Susahnya Mencari Sekolah (Netral)

Beberapa waktu yang lalu saya sempat membaca salah satu keluhan seorang ayah yang merasa kesulitan untuk mencari sekolah untuk putranya yang baru berusia 3,5 tahun. Kesulitan yang dialami beliau bukan seputar keterbatasan biaya untuk menyekolahkan putranya di tengah himpitan biaya sekolah yang mahal, bukan pula tentang kesulitan mencari sekolah atau play group yang bersedia menerima murid dengan usia 3,5 tahun. Kesulitan yang dialami beliau berangkat dari sebuah kekhawatiran akan kurikulum yang diajarkan dalam materi pendidikan di sekolah tersebut. Netralitas. Susahnya mencari sekolah netral.

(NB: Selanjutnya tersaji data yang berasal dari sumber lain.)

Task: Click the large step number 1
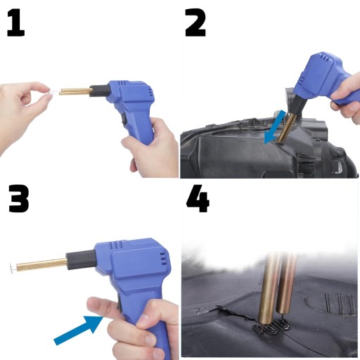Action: click(15, 23)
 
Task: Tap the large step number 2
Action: click(195, 22)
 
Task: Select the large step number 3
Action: click(19, 198)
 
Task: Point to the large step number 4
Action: click(198, 198)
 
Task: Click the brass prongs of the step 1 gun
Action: click(75, 91)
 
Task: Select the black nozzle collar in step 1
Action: click(100, 91)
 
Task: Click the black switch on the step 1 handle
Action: click(125, 120)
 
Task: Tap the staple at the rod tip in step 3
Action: click(13, 267)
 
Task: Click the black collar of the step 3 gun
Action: click(81, 261)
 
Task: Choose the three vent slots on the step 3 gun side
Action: click(163, 259)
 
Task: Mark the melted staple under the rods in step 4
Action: click(271, 328)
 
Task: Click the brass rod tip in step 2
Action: click(280, 141)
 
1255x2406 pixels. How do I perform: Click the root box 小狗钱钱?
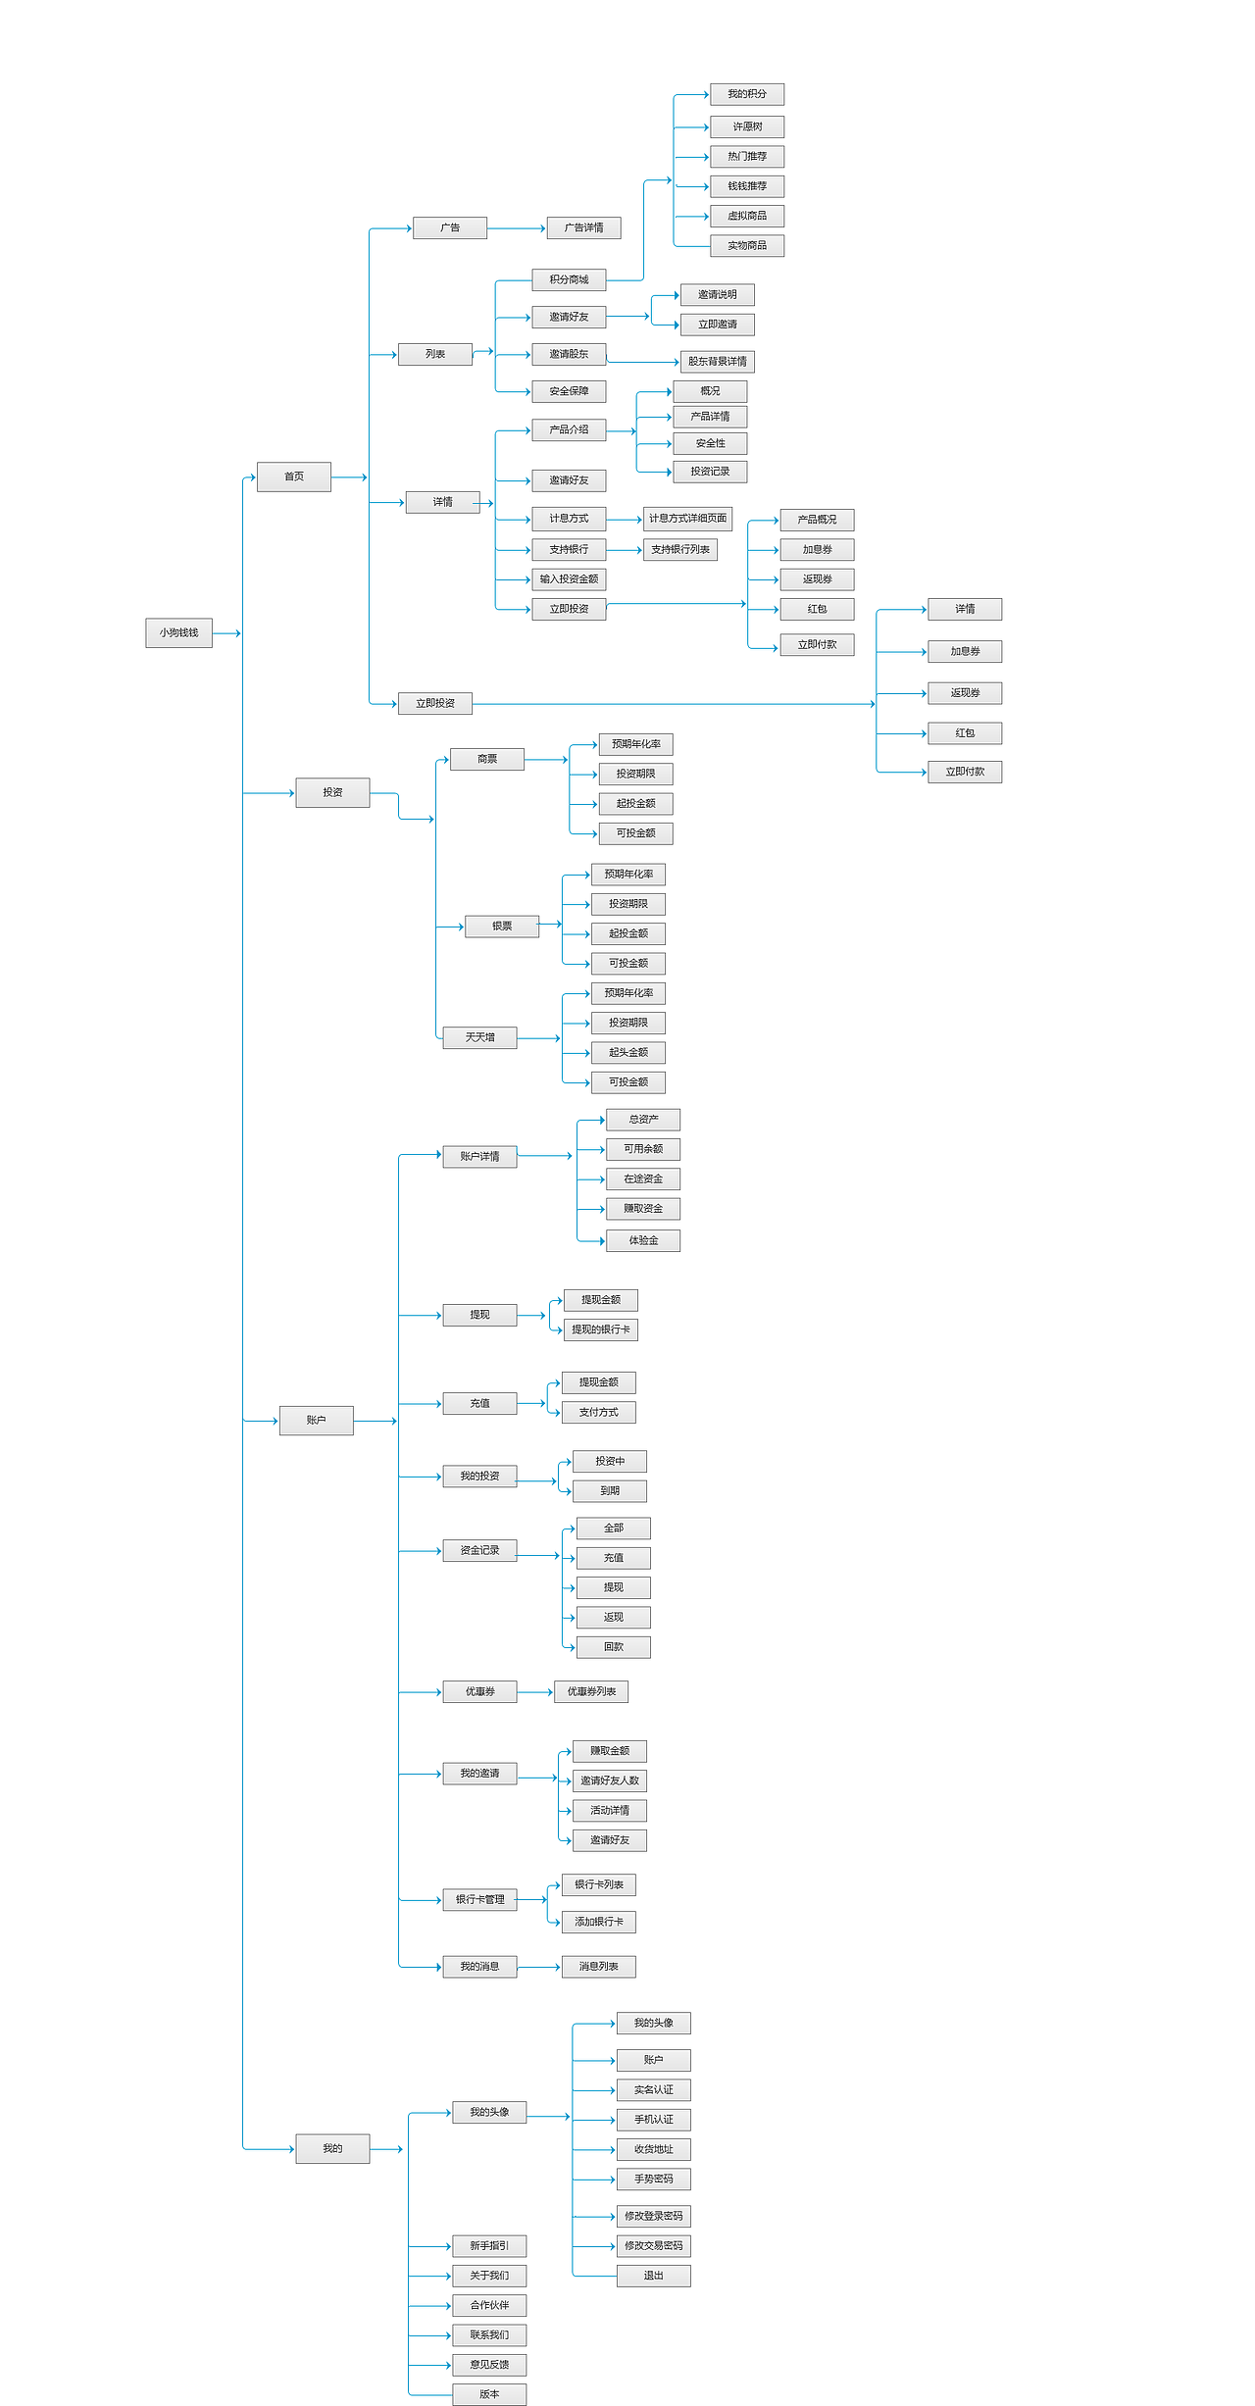pyautogui.click(x=178, y=633)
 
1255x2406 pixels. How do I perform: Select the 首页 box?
pyautogui.click(x=294, y=476)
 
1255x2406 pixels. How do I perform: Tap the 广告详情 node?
pyautogui.click(x=583, y=228)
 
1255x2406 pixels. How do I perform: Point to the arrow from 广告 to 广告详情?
pyautogui.click(x=517, y=228)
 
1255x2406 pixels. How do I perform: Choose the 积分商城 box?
pyautogui.click(x=569, y=280)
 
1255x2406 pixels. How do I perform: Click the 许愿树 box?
pyautogui.click(x=747, y=126)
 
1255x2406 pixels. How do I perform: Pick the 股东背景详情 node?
pyautogui.click(x=718, y=362)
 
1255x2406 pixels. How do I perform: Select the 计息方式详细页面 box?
pyautogui.click(x=687, y=519)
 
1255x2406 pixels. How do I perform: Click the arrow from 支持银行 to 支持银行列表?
pyautogui.click(x=625, y=550)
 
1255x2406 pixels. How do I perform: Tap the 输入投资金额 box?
pyautogui.click(x=569, y=579)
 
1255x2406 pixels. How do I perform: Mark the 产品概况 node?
pyautogui.click(x=817, y=520)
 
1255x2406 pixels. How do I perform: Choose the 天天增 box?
pyautogui.click(x=479, y=1037)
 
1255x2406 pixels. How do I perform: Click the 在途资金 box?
pyautogui.click(x=643, y=1178)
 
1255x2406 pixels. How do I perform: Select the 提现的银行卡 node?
pyautogui.click(x=601, y=1329)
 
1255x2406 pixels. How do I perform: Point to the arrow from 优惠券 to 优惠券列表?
pyautogui.click(x=535, y=1692)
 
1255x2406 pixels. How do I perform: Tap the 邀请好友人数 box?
pyautogui.click(x=610, y=1780)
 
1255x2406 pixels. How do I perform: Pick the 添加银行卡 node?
pyautogui.click(x=599, y=1922)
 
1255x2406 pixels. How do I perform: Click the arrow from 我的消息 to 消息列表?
pyautogui.click(x=539, y=1967)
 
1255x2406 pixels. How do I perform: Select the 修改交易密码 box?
pyautogui.click(x=654, y=2245)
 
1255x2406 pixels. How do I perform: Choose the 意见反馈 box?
pyautogui.click(x=489, y=2365)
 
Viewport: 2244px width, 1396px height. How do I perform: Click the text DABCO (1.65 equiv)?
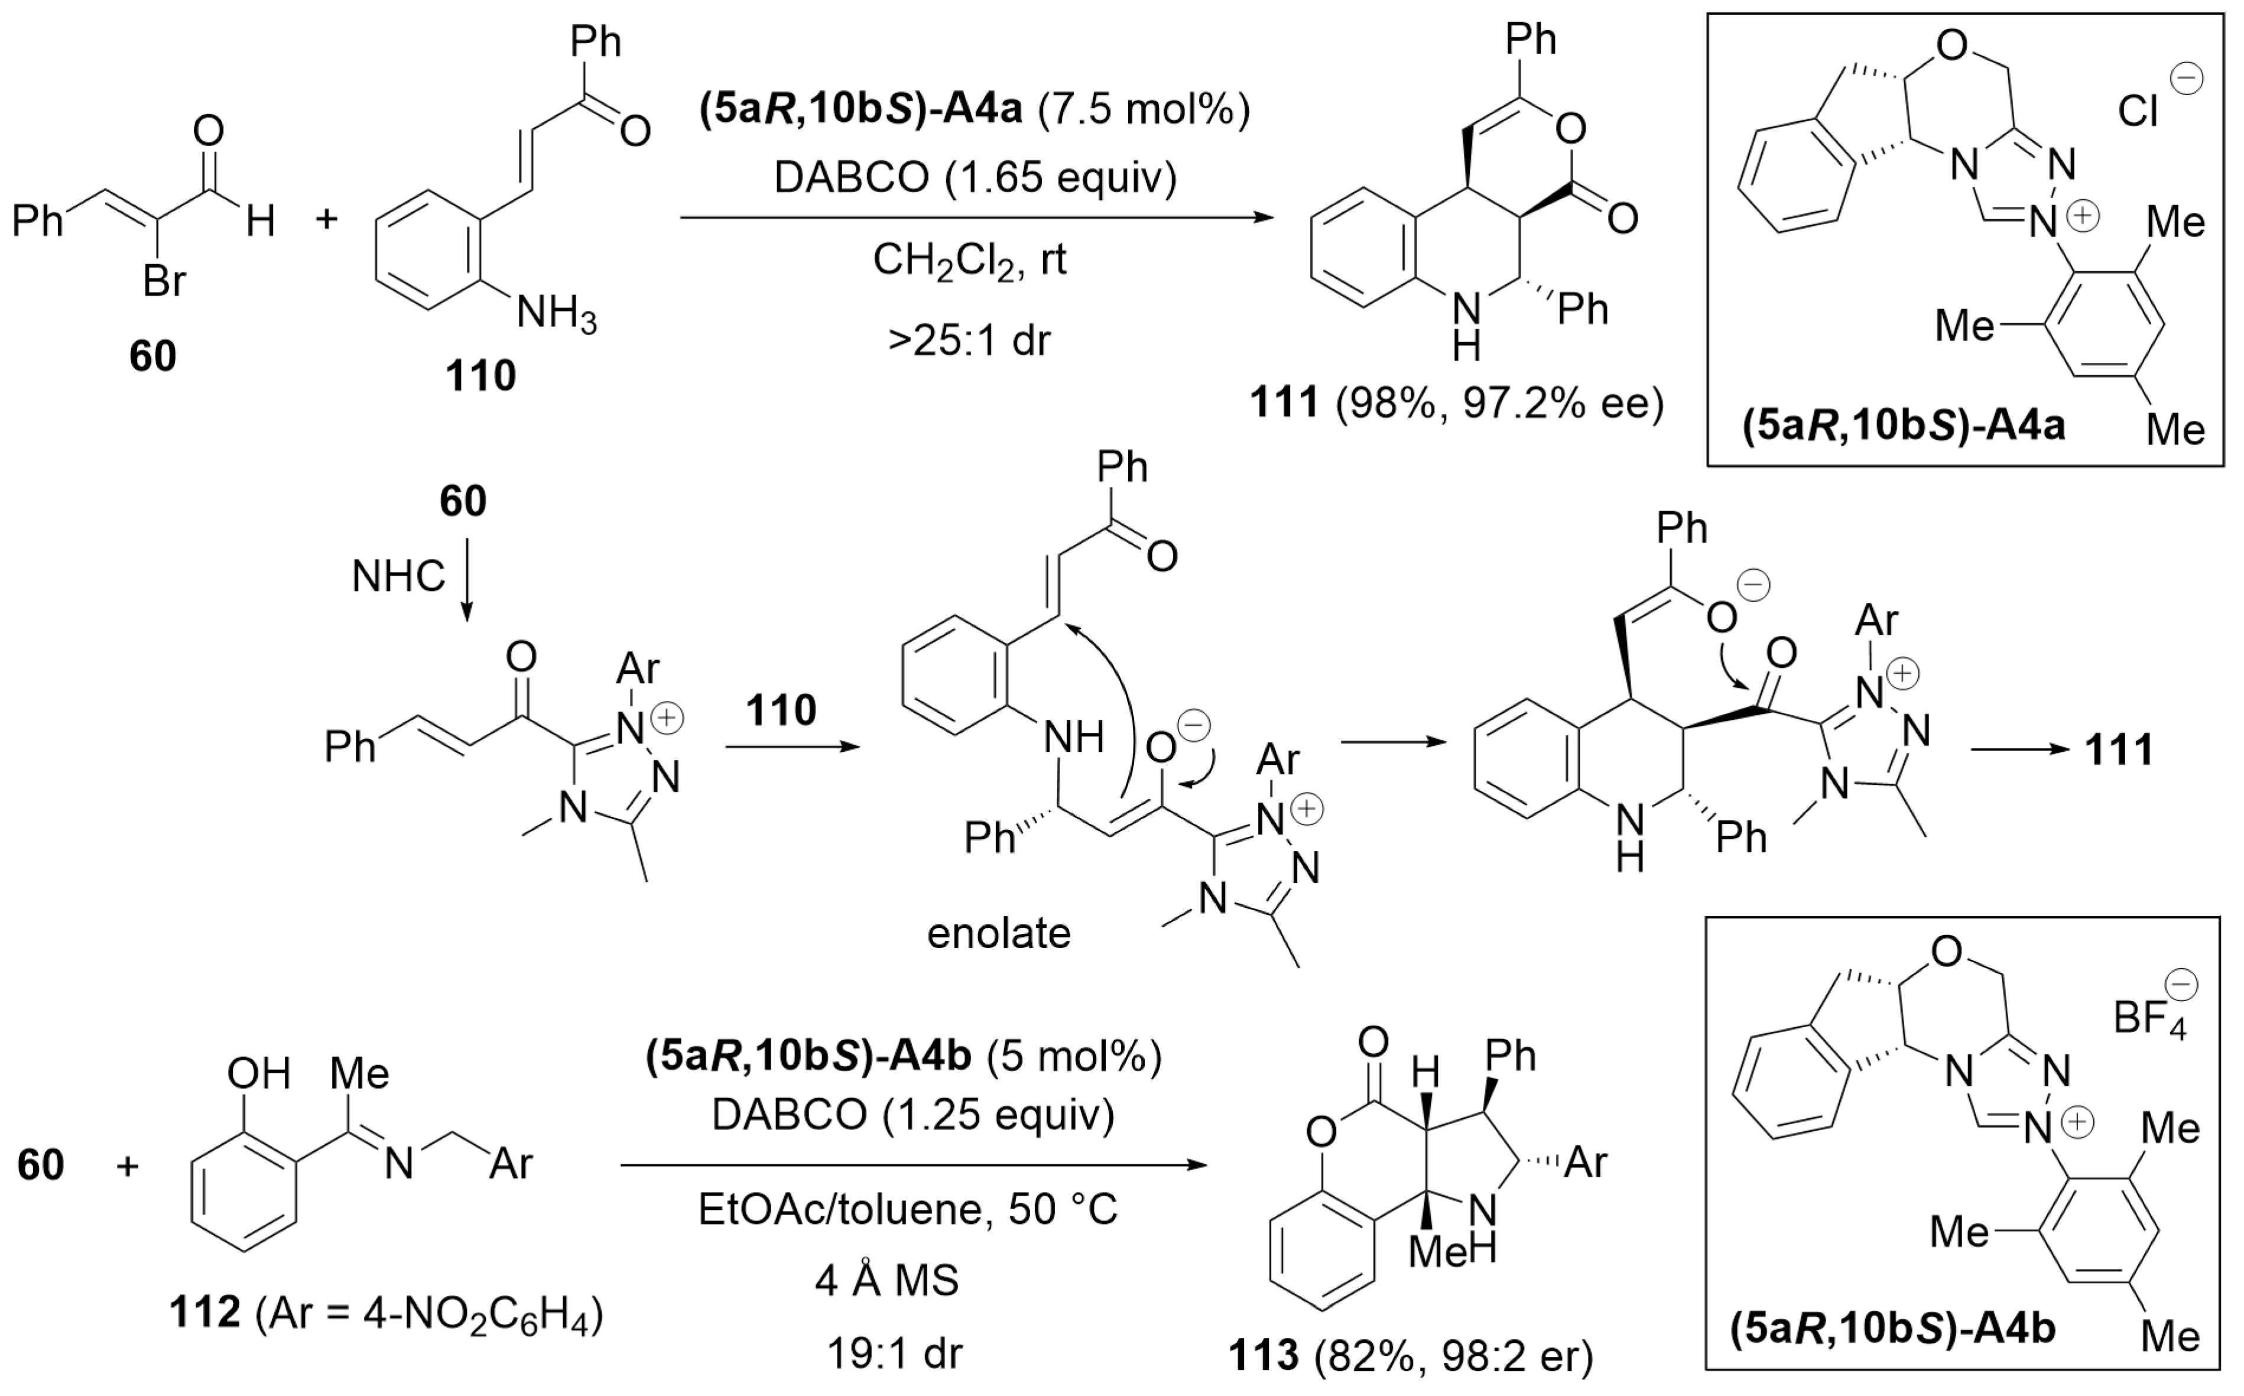(x=975, y=177)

Netralitas di sini tidak berarti sekolah yang secara memiliki independensi dari segi konglomerasi atau hal lain. Netralitas dalam hal ini menyangkut tentang kebebasan dari pengajaran keagamaan yang membebani. Netralitas yang mana sekolah mampu menjadi wadah penyemaian identitas kultural yang plural, solider, dan mengajarkan penghargaan terhadap orang lain (sesama peserta didik lain) yang berbeda latar belakang sosio-kultur. Netralitas yang mengedepankan "Bhinneka Tunggal Ika" atau "Unity in Diversity" sebagai pijakan utama yang membentuk kepribadian anak sebagai peserta didik.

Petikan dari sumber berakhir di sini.